Exercise instructions - Lines from the top of the listing down to the one with "الصناعات التقليدية في", inclusive, are to be copied exactly.

Input data -
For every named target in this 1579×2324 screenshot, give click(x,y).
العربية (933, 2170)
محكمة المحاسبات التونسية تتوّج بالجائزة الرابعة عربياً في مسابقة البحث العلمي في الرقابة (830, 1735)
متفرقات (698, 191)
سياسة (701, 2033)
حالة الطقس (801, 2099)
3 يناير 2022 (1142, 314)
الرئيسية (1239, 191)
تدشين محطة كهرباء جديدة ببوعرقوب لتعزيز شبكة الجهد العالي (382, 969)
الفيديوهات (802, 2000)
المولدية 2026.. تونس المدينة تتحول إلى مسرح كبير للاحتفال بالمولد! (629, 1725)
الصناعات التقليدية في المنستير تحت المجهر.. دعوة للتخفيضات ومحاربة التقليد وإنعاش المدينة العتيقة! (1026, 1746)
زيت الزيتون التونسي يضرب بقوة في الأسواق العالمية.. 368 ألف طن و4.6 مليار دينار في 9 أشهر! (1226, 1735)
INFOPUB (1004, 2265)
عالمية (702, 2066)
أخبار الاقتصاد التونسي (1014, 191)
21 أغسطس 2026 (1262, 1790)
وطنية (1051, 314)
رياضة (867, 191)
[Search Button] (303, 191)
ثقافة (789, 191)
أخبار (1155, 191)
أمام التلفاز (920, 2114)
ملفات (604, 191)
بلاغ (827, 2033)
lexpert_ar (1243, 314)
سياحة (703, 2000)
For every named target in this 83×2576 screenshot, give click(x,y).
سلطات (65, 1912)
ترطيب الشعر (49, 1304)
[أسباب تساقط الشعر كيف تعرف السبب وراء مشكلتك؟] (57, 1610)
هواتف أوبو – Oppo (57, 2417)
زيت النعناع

Response -
For every named target in this 1579×2324 screenshot, give click(x,y).
العربية (933, 2170)
محكمة المحاسبات التونسية تتوّج بالجائزة الرابعة عربياً في مسابقة البحث العلمي في الرقابة (830, 1735)
متفرقات (698, 191)
سياسة (701, 2033)
حالة الطقس (801, 2099)
3 يناير 2022 (1142, 314)
الرئيسية (1239, 191)
تدشين محطة كهرباء جديدة ببوعرقوب لتعزيز شبكة الجهد العالي (382, 969)
الفيديوهات (802, 2000)
المولدية 2026.. تونس المدينة تتحول إلى مسرح كبير للاحتفال بالمولد! (629, 1725)
الصناعات التقليدية في المنستير تحت المجهر.. دعوة للتخفيضات ومحاربة التقليد وإنعاش المدينة العتيقة! (1026, 1746)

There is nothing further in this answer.